Bagaimana tidak, sedangkan syarat hanya bisa tetap bila ada dalil yang secara
khusus menunjukkan bahwa suatu ibadah tidak sah kecuali dengan adanya syarat
tersebut, penetapan syarat seperti ini (jumlah tertentu) sama sekali tidak
berlandaskan atas sebuah dalil, terlebih lagi sikap tersebut merupakan
kelancangan yang teramat sangat dan merupakan keberanian untuk berbicara atas
Nama Allah dan Rasul-Nya Shallallahu ‘Alaihi wa Sallam di dalam
syariatNya.
Saya
senantiasa merasa heran kenapa hal itu bisa terjadi di kalangan para penulis,
bahkan dicantumkan di dalam buku-buku panduan shalat, mereka memerintahkan
orang awam untuk meyakini dan mengamalkannya, padahal pendapat tersebut ada di
dalam jurang kehancuran, pendapat tersebut tidak khusus ada di dalam satu
madzhab dari berbagai madzhab, juga bukan terjadi hanya pada satu daerah saja.
Akan tetapi terjadi secara turun-menurun, seakan-akan pendapat tersebut diambil
dari Kitabullah, padahal ia hanya merupakan hadits khayalan belaka.”[8]
Wa Shallallahu ‘ala Nabiyyina Muhammadin wa ‘Ala
AAlihi wa Shahbihi ajmain
Demikian. Wallahu A’lam
Farid Nu'man
[1]
Imam Asy Syaukani, Nailul Authar, Juz. 5, Hal. 289. Syaikh Sayyid Sabiq,
Fiqhus Sunnah, Juz. 1, Hal. 305
[2] Syaikh Sayyid Sabiq, Fiqhus Sunnah, Juz, 1, Hal. 305
[3] HR. Ibnu Majah, Kitab Iqamah Ash
Shalah wa Sunnah fiha Bab Al Itsnanl Jamaah, No. 972. Ad Daruquthni, Kitab Ash Shalah Bab Al
Itsnan Jamaah, No. 1. Al Hakim, Al Mustadrak ‘alash Shahihain, No.

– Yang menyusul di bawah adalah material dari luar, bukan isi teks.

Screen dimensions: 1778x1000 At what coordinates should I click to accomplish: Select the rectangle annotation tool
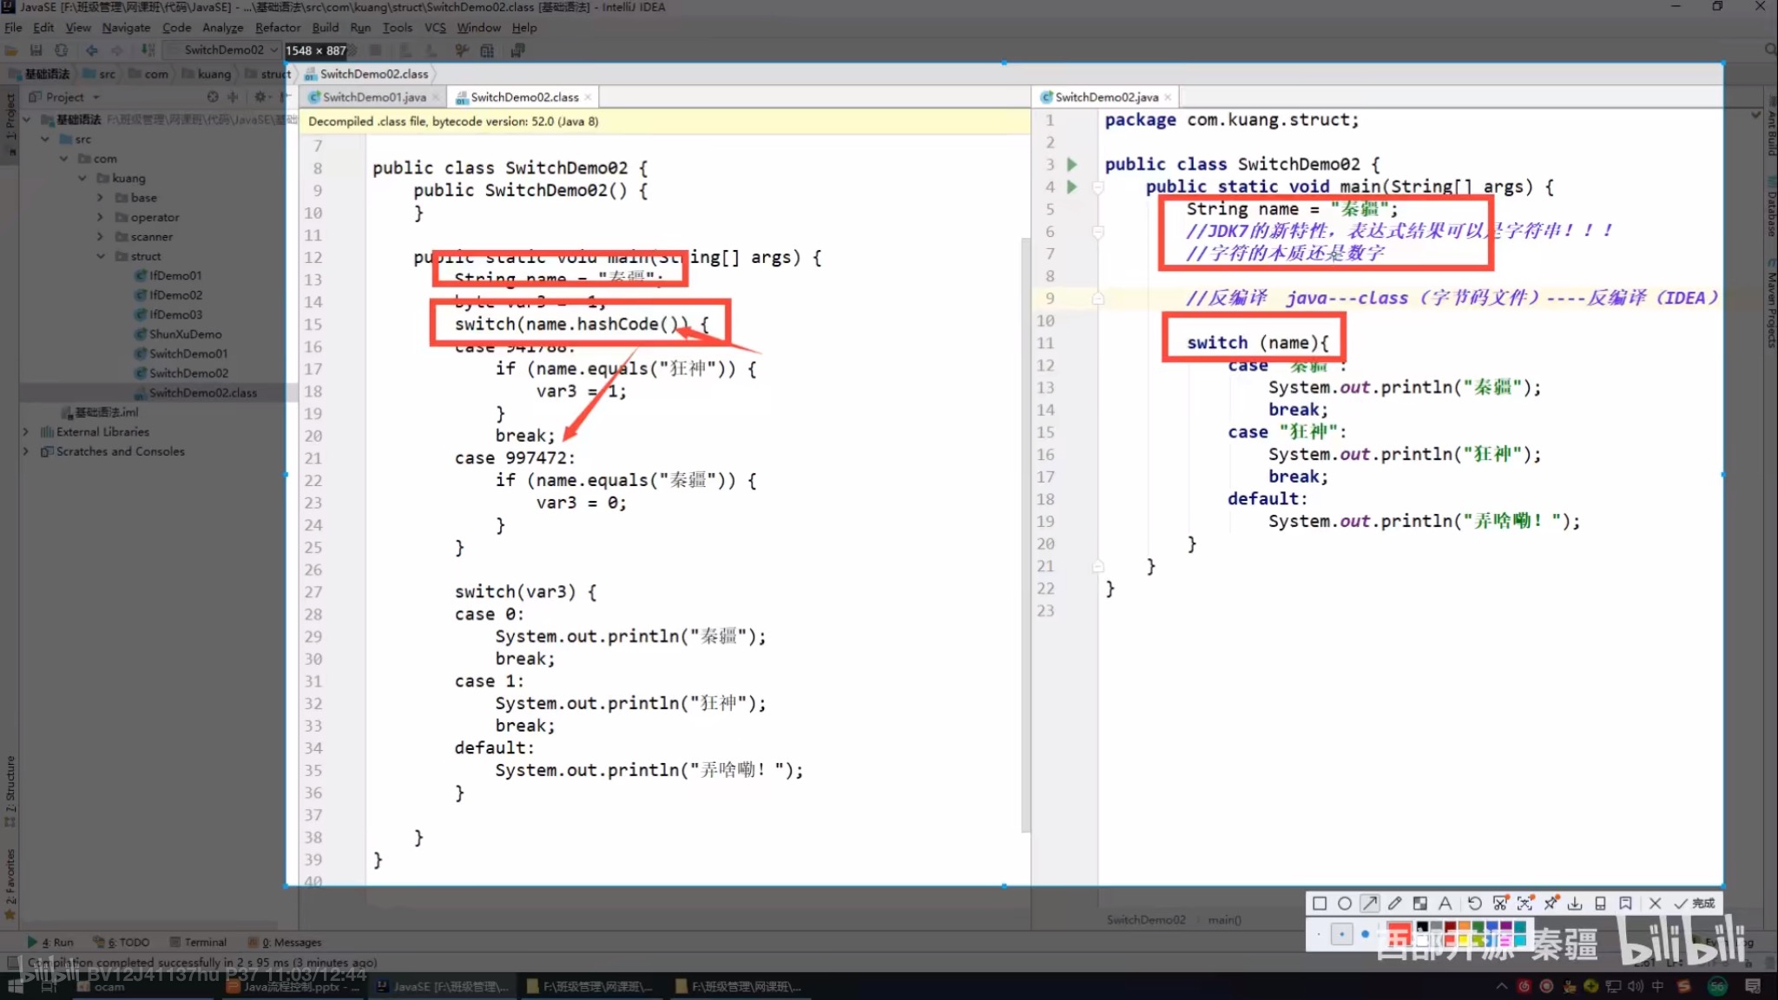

7957. Ibnu Abi Syaibah, Al Mushannaf, No. 368. Al Mausu’ah Al Hadits,
Mauqi’ Ruh Al Islam
[4] Imam Al Haitsami, Majma’ Az
Zawaid, Juz. 2, Hal. 45, katanya: di dalamnya ada Muslimah bin Ali seorang
yang dhaif.
[5] Syaikh Al Albani telah menegaskan kedhaifan hadits ini dalam beberapa
kitabnya, Tamamul Minnah, Hal. 331. Masykah Al Mashabih, No.
1081. Irwa’ Al Ghalil, Juz. 2, Hal. 247. No. 489.
[6] HR. Bukhari, Kitabul Jamaah wal
Imamah Bab Itsnan famaa Fauqahuma Al Jamaah, No. 627. Al Mausu’ah Al Hadits
[7] Imam Asy Syaukani, Nailul Authar, Juz. 5, Hal. 289. Al Maktabah Asy
Syamilah
[8] Syaikh Muhammad Nashiruddin Al Albani, Al Ajwibah An Nafi’ah, Hal.